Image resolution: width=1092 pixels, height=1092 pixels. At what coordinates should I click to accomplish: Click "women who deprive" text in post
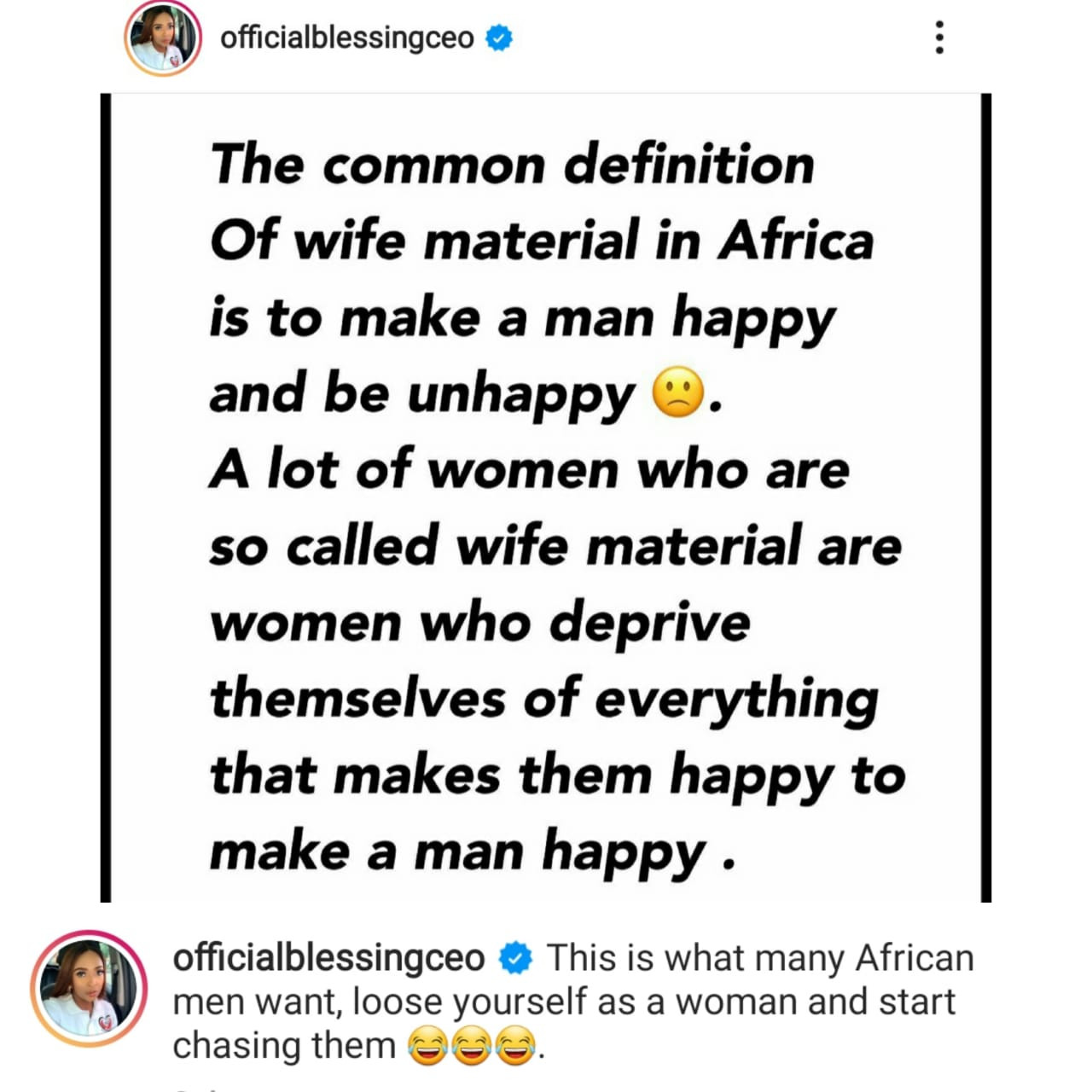[479, 623]
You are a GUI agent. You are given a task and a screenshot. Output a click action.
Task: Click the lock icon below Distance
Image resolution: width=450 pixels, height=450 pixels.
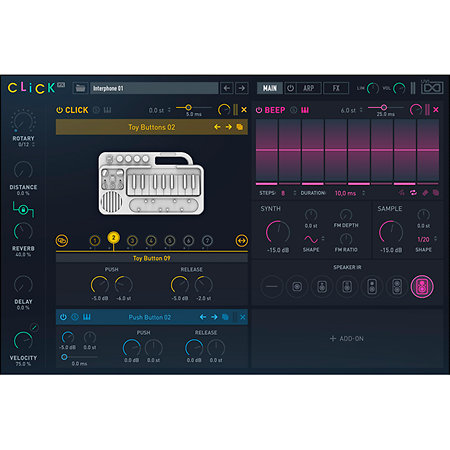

__Try it__:
Pictures are to be left out; otherwise, copy exactly each line from the one containing "Task: Click the lock icon below Distance" through the last line of the listing.

__Response to this exercise__:
Task: Click the lock icon below Distance
Image resolution: width=450 pixels, height=450 pixels.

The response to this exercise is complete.